I am 14 going on 15 and my friend Phil is into fantasy roleplaying. I’m more into comics but there’s enough of an overlap so he gets a bit into comics while I join him at the West Wickham gaming club. Phil is buying GM Magazine which has a couple of pages of zine reviews. I’m intrigued by the concept and send off for a few. Vollmond was a classic zine with all the requisite features, while Fat Knite had more comics and appealed to my juvenile sense of humour. There were others but what I saw in those two probably influenced the direction my life would take more than any other piece of media. (Issue 7 of GM is on Internet Archive. It’s not the specific issue that changed my life but it has that zine reviews page.)

I stop getting my comics in a bookshop when I discover Phantom Zone, a proper comic shop off the beaten track in Croydon town centre. The people who work there are weird and cool and not a little scary at first, but within a few months it’s my home from home. The owners publish their own comics anthology, HB, featuring work by their mates. It’s amateur at best and that’s important because so I am.

Lawford and I went to UKCAC, the main (only?) British comics convention. As a pretty solid comics fan by this stage I’d been going to signings at the various comic shops in London and spent the weekend collecting sketches and signatures. I was very indiscriminate, asking anyone with a guest badge to sign the cover of my convention booklet, regardless of who they were.


Click for a high-res version and see how many names you recognise.

1988 was a banner year for British comics. Possibly the biggest influence for me was Deadline which launched at UKCAC. Editors Steve Dillon and Brett Ewins were both 2000AD veterans, which gave me an in, and the ziney, counterculture vibe was a bit of a gateway to a new world. A significant number of comics zines from the early to mid 1990s can be attributed to their creators reading these early issues of Deadline at a formative age.

Forbidden Planet opens a new superstore on Oxford Street. Notable is a section downstairs called “Slipstream” which has very odd counterculture and weird books. This is definitely my first exposure to a “Bob” Dobbs face. I consider these bookshelves to have made a lasting impression on me, even if I was too young / scared to buy anything from them at the time.

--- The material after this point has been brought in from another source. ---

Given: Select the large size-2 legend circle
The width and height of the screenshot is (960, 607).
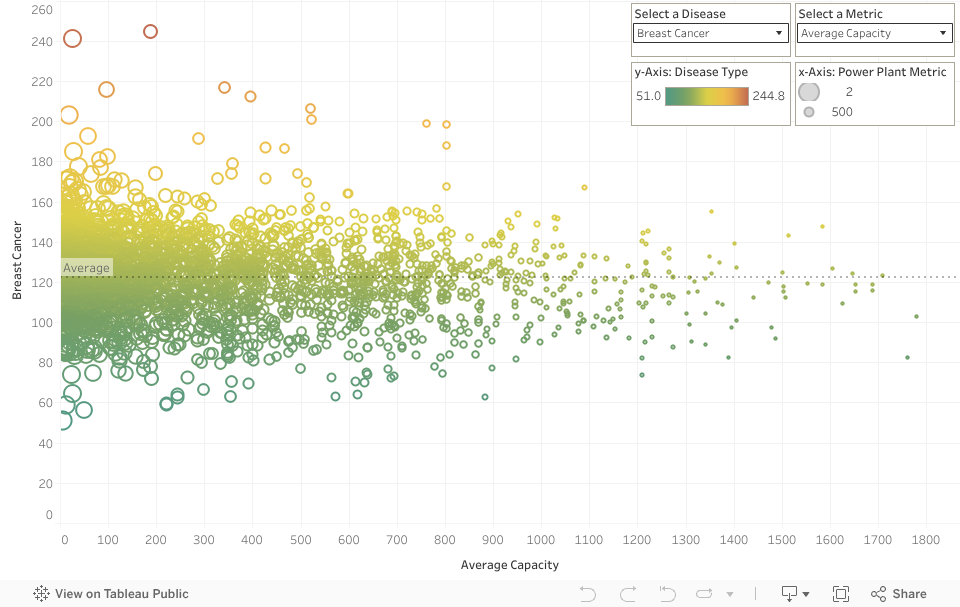Looking at the screenshot, I should [x=809, y=92].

I decide I’m going to do my own zine. I name it PDS after a band my mate Barry had started and swiftly abandoned as I liked the name. It never stood for anything, and I liked that too.

1989

Over the start of the year I work on my new zine, PDS. It was a mix of role-playing games and comics, very much inspired by Fat Knite. It was not very good but that was OK. First zines are never any good.

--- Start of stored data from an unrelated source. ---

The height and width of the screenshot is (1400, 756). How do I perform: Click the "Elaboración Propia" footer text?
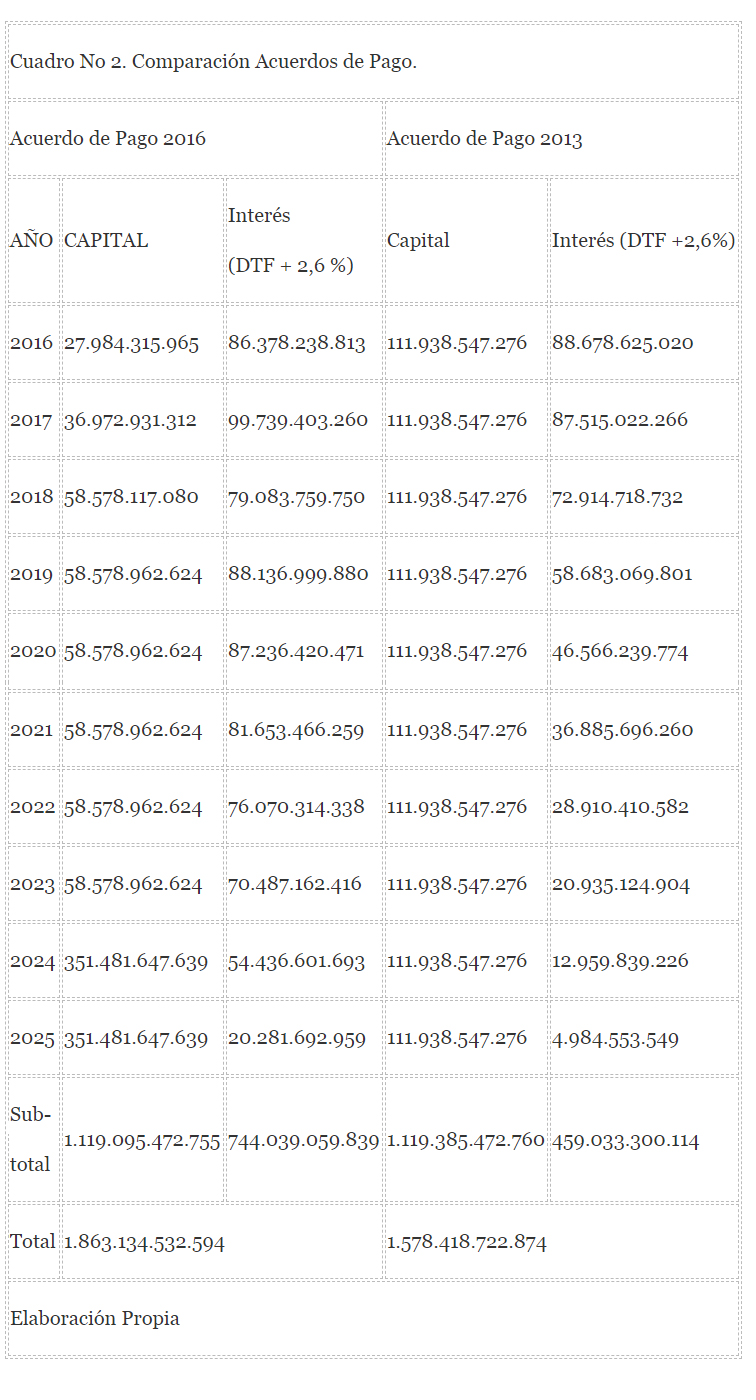point(95,1319)
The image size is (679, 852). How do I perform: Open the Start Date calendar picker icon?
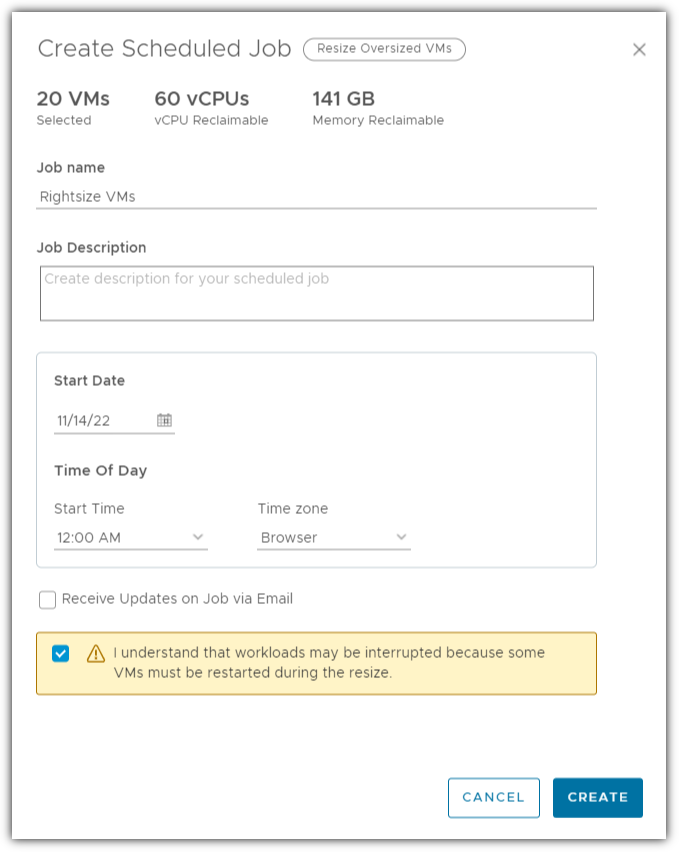click(x=164, y=421)
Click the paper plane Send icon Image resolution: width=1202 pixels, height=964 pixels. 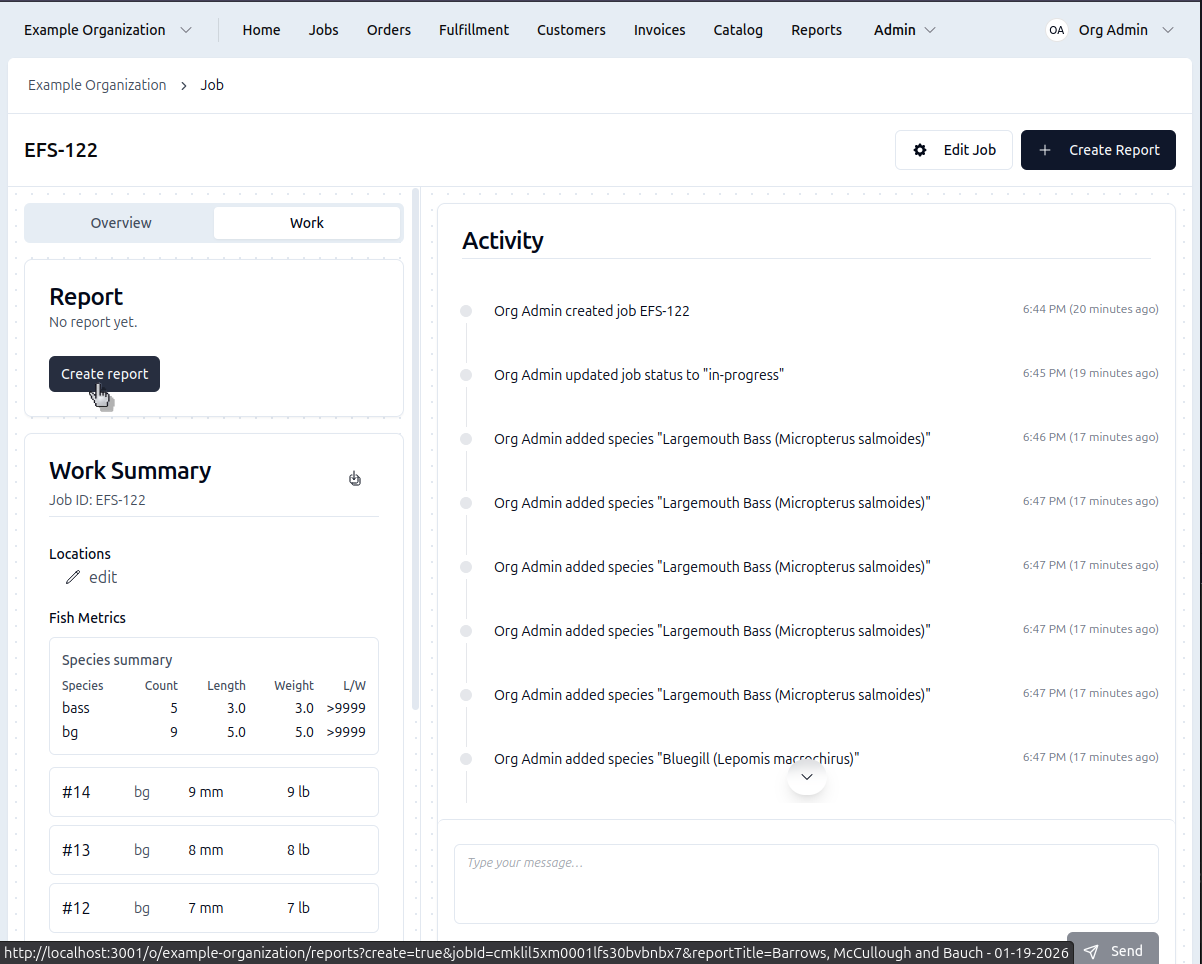[1091, 951]
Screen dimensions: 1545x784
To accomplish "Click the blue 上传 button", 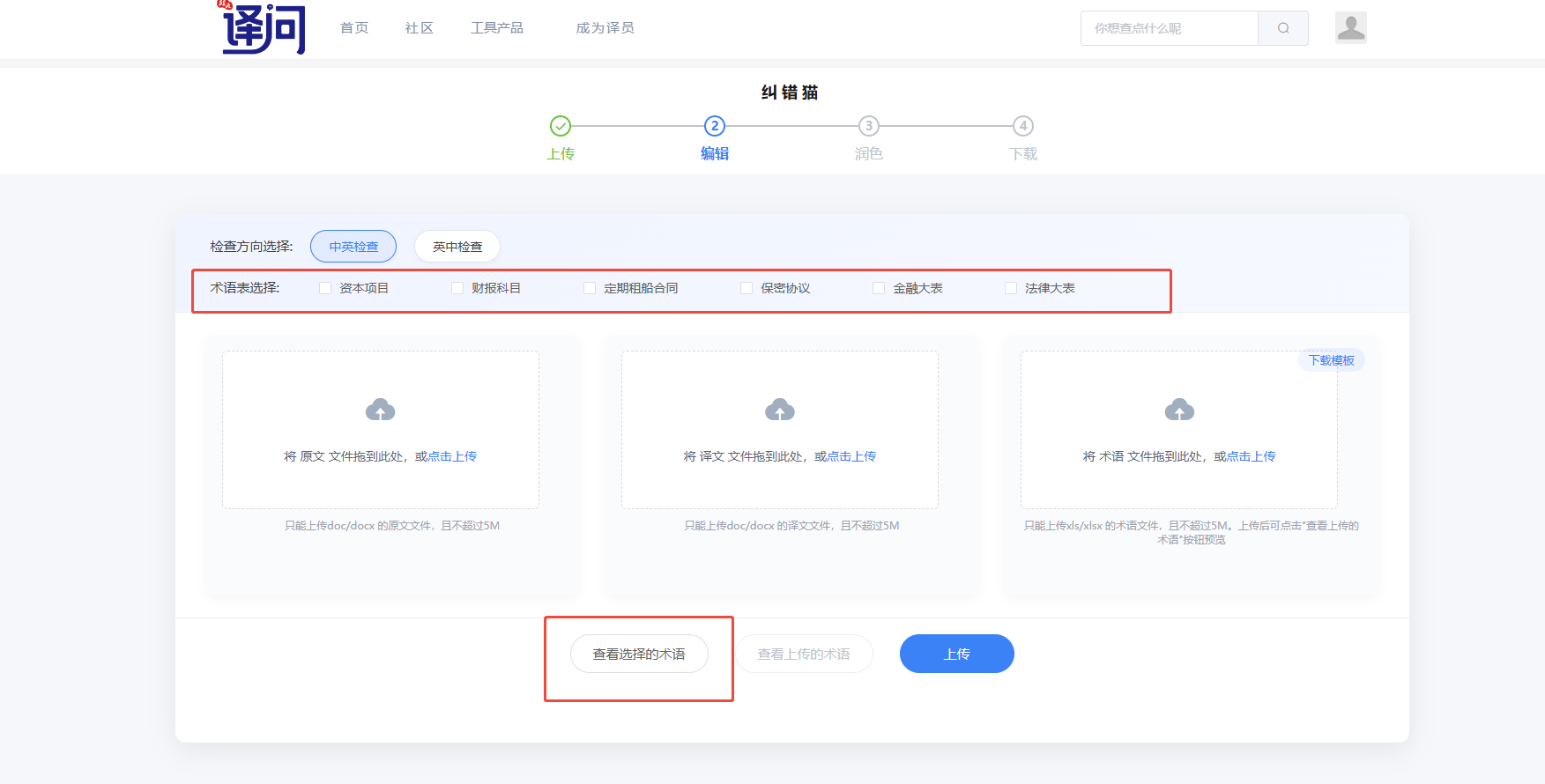I will (957, 654).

That summer I was staying with my dad who’d been living the USA for the last decade after a pretty messy divorce and had recently gotten back in touch. I was spending time in his office which had a photocopier which I used to run off a few copies, albeit on that weird paper size they have there. (I later did a reprint at A5 which is what’s in the archive.)


PDS v1 1, my first zine.

That September I took my first zine to UKCAC 89, paying for a table in the zine section of the hall which me and my mates used it as our base for the weekend. I remember Philip Bond bought a copy because he asked about the weird paper size.

Oh yeah, there was a Neil Gaiman interview in that first issue. He was signing copies of Black Orchid with Dave McKean at Phantom Zone and the owners arranged for me and Phil to interview him. I kept the tape and uploaded it to Archive.org a while back.

1990

(Switching to bullet points because otherwise this is going to turn into a memoir)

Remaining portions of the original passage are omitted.